They were supposed to have turned the corner last year. It turns out that Hapag-Lloyd has sailed right back into tough waters at the start of this year.
Hapag-Lloyd’s financial results have plummeted by €300 million ($330 million) in the first half of 2016 compared to the same period last year, resulting in a net loss of €142 million.
“The half year results are disappointing,” said Chief Executive Rolf Habben Jansen.
Analysts at the German bank NordLB have singled out Britain's decision to leave the European Union as one of the main drags on the shipping business.
Hapag-Lloyd has been navigating choppy waters for years. In 2014, the shipping company posted a record loss of €604 million. The rating agency Moody’s refused to recommend Hapag-Lloyd as a reliable investment and branded the company as “highly speculative” with a B2 rating.
In November of 2015, Hapag-Lloyd was forced to dial back expectations for its initial public offering. The shipping company pulled in €300 million, far less than the €500 million originally planned.
Still, the end of 2015 brought some decent news. After merging with Chilean shipping company CSAV in 2014, however, Hapag-Lloyd managed to turn its ship around and post a profit of €114 million last year.
The weak start to the year therefore represents a serious setback. To boost its fortunes again, Hapag-Lloyd is counting on another merger.
In July, the German-Chilean company inked a deal with the United Arab Shipping Company. The merger will boost Hapag-Lloyd’s fleet to 237 ships and secure its place as the world’s fifth largest container shipping company.
Hapag-Lloyd also expects annual cost synergies of €400 million starting in 2019 and a stronger position in the Middle East. The United Arab Shipping Company is backed by Gulf investors, including Qatari and Saudi sovereign wealth funds.
But skepticism of the merger remains. Hapag-Lloyd will acquire 14 mega ships as part of the merger, which it will pay for by increasing its debt by about €4 billion, as Moody’s calculated.
Moody’s expert Maria Maslovsky expects net debt to increase from 4.3 to 6.7 times operating profit, prompting the rating agency to drop its outlook for the company’s credit rating, from “positive” to “stable.”

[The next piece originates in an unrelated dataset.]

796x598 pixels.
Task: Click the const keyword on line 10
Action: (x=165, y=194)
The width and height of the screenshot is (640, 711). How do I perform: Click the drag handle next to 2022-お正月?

Nor is the broader container shipping industry, which has struggled mightily ever since the financial crisis, expected to see a major turnaround any time soon.
Analysts at the German bank NordLB have singled out Britain’s decision to leave the European Union as one of the main drags on the shipping business. It’s unclear whether or not the world’s fifth largest economy will retain access to the E.U. single market.
The shipping industry also faces the long-standing problem of overcapacity, which has pushed down freight costs. The average price of a transport container has dropped to $1,042, about a fifth of last year’s price.
According to Drewry Shipping Consultants, this could result in an overall loss of $5 billion for the shipping industry in 2016.